▸ **Task**: Write out again, exactly, the lines below starting at the one with "Click the gray" and ending at the one with "Given: Open the Invoice".
BEGIN Data shown
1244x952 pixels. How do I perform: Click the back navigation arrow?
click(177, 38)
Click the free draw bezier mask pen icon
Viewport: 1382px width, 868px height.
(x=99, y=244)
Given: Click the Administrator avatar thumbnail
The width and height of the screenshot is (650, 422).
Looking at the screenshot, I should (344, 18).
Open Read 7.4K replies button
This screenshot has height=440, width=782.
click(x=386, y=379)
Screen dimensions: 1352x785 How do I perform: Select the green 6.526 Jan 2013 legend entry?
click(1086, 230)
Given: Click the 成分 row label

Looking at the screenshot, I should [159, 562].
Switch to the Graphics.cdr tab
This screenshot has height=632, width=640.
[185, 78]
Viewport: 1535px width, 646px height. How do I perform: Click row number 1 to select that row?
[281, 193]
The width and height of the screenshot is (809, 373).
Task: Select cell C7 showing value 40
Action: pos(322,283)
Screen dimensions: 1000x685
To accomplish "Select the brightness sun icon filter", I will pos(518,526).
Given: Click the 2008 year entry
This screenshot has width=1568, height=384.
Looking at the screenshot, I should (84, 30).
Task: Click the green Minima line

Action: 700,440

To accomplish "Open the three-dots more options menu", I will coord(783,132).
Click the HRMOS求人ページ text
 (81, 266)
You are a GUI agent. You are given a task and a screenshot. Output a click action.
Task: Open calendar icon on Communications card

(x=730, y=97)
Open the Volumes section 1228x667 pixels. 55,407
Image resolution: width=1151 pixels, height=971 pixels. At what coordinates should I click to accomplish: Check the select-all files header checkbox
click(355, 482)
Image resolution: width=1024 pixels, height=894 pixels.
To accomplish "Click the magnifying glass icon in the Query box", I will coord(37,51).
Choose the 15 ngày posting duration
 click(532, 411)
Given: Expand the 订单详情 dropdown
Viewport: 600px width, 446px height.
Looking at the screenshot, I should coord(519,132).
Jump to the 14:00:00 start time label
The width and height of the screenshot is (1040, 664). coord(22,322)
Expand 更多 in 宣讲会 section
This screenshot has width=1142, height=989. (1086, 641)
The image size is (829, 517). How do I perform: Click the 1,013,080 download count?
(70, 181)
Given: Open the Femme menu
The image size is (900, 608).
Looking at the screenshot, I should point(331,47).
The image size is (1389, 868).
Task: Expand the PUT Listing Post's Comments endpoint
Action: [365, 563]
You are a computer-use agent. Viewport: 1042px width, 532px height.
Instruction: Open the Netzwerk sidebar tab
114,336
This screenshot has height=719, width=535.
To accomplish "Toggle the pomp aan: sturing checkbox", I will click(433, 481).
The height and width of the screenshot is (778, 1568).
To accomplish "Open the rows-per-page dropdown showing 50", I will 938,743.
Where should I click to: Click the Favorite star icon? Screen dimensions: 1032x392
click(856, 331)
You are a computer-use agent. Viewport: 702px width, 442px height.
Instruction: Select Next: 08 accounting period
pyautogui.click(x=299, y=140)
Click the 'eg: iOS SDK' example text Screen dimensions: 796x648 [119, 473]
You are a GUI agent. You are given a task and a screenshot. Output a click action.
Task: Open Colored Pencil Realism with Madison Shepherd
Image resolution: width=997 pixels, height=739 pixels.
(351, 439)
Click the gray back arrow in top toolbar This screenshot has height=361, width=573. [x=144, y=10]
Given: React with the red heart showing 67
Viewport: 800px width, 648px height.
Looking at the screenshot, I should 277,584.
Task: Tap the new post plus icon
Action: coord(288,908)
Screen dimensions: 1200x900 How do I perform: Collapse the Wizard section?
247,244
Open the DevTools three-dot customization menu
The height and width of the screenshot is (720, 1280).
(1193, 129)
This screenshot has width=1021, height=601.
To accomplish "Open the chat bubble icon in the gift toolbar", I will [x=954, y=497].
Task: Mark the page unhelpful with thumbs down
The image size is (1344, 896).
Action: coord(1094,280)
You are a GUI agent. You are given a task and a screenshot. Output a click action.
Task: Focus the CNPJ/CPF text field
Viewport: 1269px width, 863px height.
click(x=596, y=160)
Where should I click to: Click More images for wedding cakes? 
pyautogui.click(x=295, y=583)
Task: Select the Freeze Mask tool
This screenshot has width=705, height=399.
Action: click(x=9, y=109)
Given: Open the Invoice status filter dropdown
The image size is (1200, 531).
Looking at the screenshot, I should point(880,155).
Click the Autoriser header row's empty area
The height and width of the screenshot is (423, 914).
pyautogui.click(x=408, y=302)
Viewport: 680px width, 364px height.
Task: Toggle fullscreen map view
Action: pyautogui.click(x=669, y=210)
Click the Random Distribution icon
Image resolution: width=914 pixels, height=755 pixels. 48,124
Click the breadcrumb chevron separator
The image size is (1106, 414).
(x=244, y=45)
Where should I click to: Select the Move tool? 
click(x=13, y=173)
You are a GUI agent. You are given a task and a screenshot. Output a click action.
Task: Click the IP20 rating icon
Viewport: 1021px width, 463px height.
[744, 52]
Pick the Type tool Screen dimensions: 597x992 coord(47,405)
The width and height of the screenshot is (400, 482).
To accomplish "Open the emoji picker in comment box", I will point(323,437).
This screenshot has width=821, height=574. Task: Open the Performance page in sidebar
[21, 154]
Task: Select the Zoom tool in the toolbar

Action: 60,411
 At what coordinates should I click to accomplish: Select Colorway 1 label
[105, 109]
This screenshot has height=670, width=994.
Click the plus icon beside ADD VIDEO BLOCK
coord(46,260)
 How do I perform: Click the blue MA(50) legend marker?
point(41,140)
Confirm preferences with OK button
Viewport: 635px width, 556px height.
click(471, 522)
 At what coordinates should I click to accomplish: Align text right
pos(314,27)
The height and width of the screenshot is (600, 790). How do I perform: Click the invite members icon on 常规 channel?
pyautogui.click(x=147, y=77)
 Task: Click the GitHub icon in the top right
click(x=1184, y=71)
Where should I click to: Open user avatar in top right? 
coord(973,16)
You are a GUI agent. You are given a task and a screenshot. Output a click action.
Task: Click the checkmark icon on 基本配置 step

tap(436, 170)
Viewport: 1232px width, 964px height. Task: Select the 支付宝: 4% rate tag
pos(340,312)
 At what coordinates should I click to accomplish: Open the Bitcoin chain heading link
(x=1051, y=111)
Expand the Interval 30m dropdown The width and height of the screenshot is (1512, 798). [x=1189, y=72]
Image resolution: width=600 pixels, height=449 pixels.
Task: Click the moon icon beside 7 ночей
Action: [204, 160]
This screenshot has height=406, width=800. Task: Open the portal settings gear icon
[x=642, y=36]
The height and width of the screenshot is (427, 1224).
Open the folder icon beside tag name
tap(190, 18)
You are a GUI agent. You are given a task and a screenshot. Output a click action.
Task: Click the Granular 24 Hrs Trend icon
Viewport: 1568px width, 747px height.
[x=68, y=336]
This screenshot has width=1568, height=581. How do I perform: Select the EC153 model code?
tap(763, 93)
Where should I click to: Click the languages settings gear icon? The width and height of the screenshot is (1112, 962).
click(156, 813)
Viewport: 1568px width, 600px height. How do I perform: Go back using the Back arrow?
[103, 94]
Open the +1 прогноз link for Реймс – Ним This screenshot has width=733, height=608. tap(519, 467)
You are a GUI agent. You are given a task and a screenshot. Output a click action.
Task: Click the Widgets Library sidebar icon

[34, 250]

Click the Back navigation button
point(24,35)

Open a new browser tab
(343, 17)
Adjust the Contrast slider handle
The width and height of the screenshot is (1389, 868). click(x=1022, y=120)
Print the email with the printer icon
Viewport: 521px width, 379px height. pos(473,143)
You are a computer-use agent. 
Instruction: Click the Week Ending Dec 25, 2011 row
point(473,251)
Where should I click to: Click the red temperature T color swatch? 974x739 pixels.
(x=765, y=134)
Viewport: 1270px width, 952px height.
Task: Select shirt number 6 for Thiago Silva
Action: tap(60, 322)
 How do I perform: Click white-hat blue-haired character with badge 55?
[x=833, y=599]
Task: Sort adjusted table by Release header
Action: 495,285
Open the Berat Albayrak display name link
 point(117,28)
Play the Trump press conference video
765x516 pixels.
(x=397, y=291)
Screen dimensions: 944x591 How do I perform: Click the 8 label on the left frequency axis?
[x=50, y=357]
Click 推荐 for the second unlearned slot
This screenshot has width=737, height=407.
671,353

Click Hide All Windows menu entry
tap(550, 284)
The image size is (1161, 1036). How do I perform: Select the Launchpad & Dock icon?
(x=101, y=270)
END Data shown
▸ **Response to the task**:
Click the gray back arrow in top toolbar This screenshot has height=361, width=573. [x=144, y=10]
Given: React with the red heart showing 67
Viewport: 800px width, 648px height.
Looking at the screenshot, I should 277,584.
Task: Tap the new post plus icon
Action: coord(288,908)
Screen dimensions: 1200x900 How do I perform: Collapse the Wizard section?
247,244
Open the DevTools three-dot customization menu
The height and width of the screenshot is (720, 1280).
(1193, 129)
This screenshot has width=1021, height=601.
To accomplish "Open the chat bubble icon in the gift toolbar", I will [x=954, y=497].
Task: Mark the page unhelpful with thumbs down
The image size is (1344, 896).
Action: coord(1094,280)
You are a GUI agent. You are given a task and a screenshot. Output a click action.
Task: Focus the CNPJ/CPF text field
Viewport: 1269px width, 863px height.
click(x=596, y=160)
Where should I click to: Click More images for wedding cakes? 
pyautogui.click(x=295, y=583)
Task: Select the Freeze Mask tool
This screenshot has width=705, height=399.
Action: click(x=9, y=109)
Given: Open the Invoice status filter dropdown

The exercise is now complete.